What needs to be done: According to the voltage drop text below, what is the recommended limit for voltage drop under a fully loaded condition?

Voltage Drop Calculator

This is a calculator for the estimation of the voltage drop of an electrical circuit. The "NEC data" tab calculates based on the resistance and reactance data from the National Electrical Code (NEC). The "Estimated resistance" tab calculates based on the resistance data estimated from the wire size. Click the "Other" tab to use customized resistance or impedance data, such as data from other standards or wire manufacturers.

When electrical current moves through a wire, it is pushed by electrical potential (voltage) and it needs to surpass a certain level of contrary pressure caused by the wire. The voltage drop is the amount of electrical potential (voltage) loss caused by the contrary pressure of the wire. If the current is alternating, such contrary pressure is called impedance. Impedance is a vector, or two-dimensional quantity, consisting of resistance and reactance (reaction of a built-up electric field to a change of current). If the current is direct, the contrary pressure is called resistance.

Excessive voltage drop in a circuit can cause lights to flicker or burn dimly, heaters to heat poorly, and motors to run hotter than normal and burn out. It is recommended that the voltage drop should be less than 5% under a fully loaded condition. This can be achieved by selecting the right wire, and by taking care in the use of extension cords and similar devices.

There are four major causes of voltage drop:

The first is the choice of material used for the wire. Silver, copper, gold, and aluminum are among the metals with the best electrical conductivity. Copper and aluminum are the most common materials used for wires due to their relatively low price compared with silver and gold. Copper is a better conductor than aluminum and will have less voltage drop than aluminum for a given length and wire size.

Wire size is another important factor in determining voltage drop. Larger wire sizes (those with a greater diameter) will have less voltage drop than smaller wire sizes of the same length. In American wire gauge, every 6-gauge decrease doubles the wire diameter, and every 3-gauge decrease doubles the wire cross sectional area. In the Metric Gauge scale, the gauge is 10 times the diameter in millimeters, so a 50 gauge metric wire would be 5 mm in diameter.

Still another critical factor in voltage drop is wire length. Shorter wires will have less voltage drop than longer wires for the same wire size. Voltage drop becomes important when the length of a run of wire or cable becomes very long. Usually this is not a problem in circuits within a house, but may become an issue when running wire to an outbuilding, well pump, etc.

Finally, the amount of current being carried can affect voltage drop levels; an increase in current through a wire results in an increased voltage drop. Current carrying capacity is often referred to as ampacity, which is the maximum number of electrons that can be pushed at one time – the word ampacity is short for ampere capacity.

The ampacity of a wire depends on a number of factors. The basic material from which the wire is made is, of course, an important limiting factor. If alternating current is being sent through the wire, the speed of alternation can affect ampacity. The temperature in which the wire is used can also affect ampacity.

Cables are often used in bundles, and when they are brought together, the total heat which they generate has an effect on ampacity and voltage drop. There are strict rules about bundling cables which must be followed for this reason.

Cable selection is guided by two main principles. First, the cable should be able to carry the current load imposed on it without overheating. It should be able to do this in the most extreme conditions of temperature it will encounter during its working life. Second, it should offer sufficiently sound earthing to (i) limit the voltage to which people are exposed to a safe level and (ii) allow the fault current to trip the fuse in a short time.

Raw data:

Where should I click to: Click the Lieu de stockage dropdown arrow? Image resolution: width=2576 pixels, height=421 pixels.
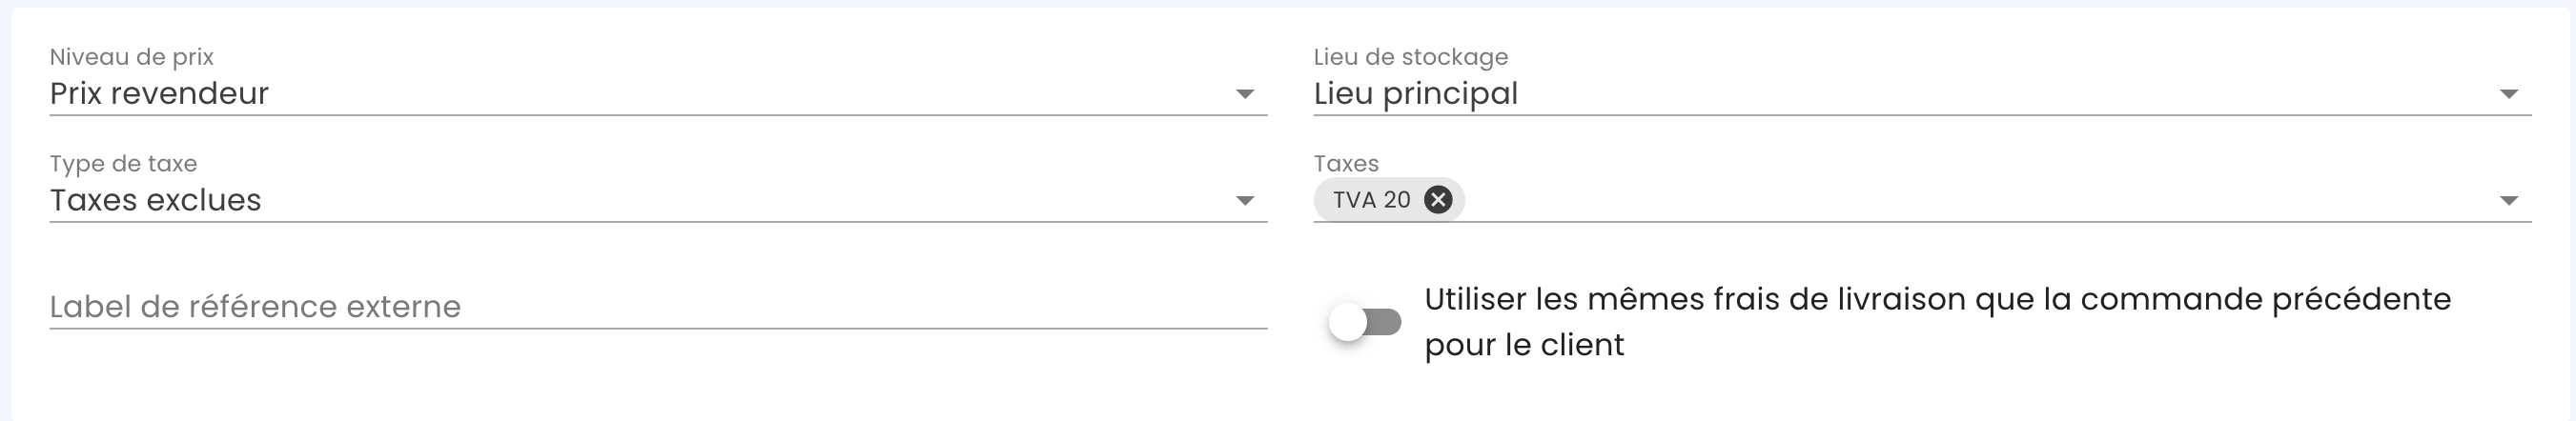pos(2508,94)
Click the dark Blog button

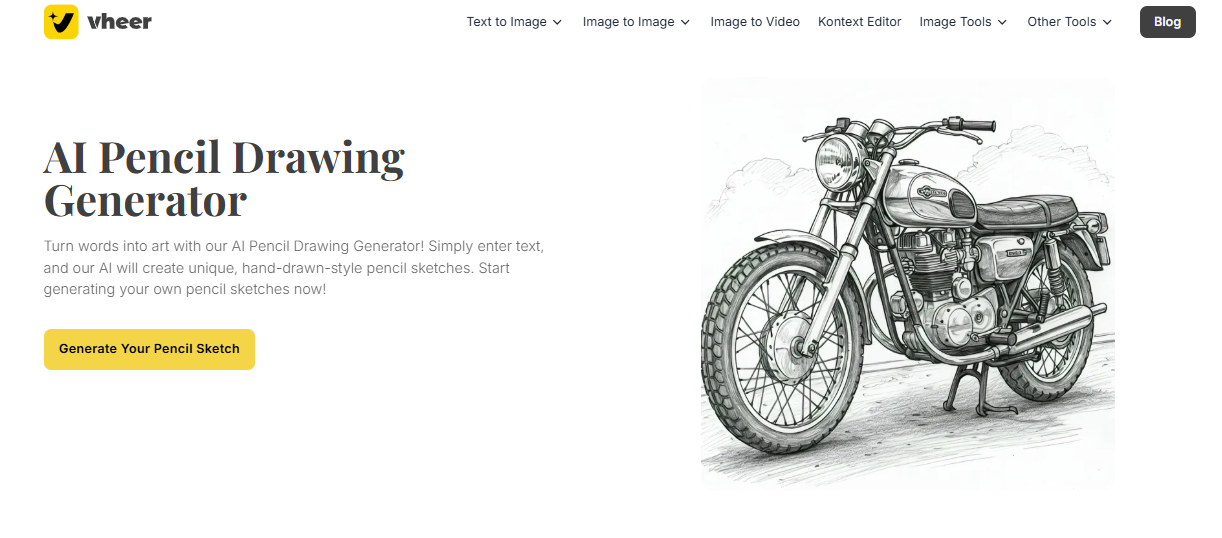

Exercise output: Less than 5%.